[Stored data]
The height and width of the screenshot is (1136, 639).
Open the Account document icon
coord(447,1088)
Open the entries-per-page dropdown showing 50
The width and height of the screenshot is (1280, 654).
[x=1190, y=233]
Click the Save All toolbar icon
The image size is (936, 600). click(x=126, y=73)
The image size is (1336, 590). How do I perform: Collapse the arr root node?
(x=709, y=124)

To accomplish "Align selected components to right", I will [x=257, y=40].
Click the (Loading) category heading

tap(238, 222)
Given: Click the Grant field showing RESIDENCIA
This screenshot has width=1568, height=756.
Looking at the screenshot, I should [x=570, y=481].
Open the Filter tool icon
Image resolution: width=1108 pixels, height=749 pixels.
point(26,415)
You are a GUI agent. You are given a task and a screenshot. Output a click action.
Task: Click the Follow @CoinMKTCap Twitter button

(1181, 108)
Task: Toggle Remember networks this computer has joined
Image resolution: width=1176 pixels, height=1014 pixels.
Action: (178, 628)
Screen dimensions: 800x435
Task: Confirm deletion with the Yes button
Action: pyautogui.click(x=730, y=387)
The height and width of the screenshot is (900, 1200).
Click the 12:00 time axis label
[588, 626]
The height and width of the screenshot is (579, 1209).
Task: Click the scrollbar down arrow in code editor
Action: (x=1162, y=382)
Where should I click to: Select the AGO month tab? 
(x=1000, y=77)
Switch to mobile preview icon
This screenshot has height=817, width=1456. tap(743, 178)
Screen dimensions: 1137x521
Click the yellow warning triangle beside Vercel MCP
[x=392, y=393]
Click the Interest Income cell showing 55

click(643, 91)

**Problem details:**
Could you print the lines above, exactly as written, from the line containing "Screen dimensions: 1137x521" through the final one?

**Completed exercise:**
Screen dimensions: 1137x521
Click the yellow warning triangle beside Vercel MCP
[x=392, y=393]
Click the Interest Income cell showing 55

click(643, 91)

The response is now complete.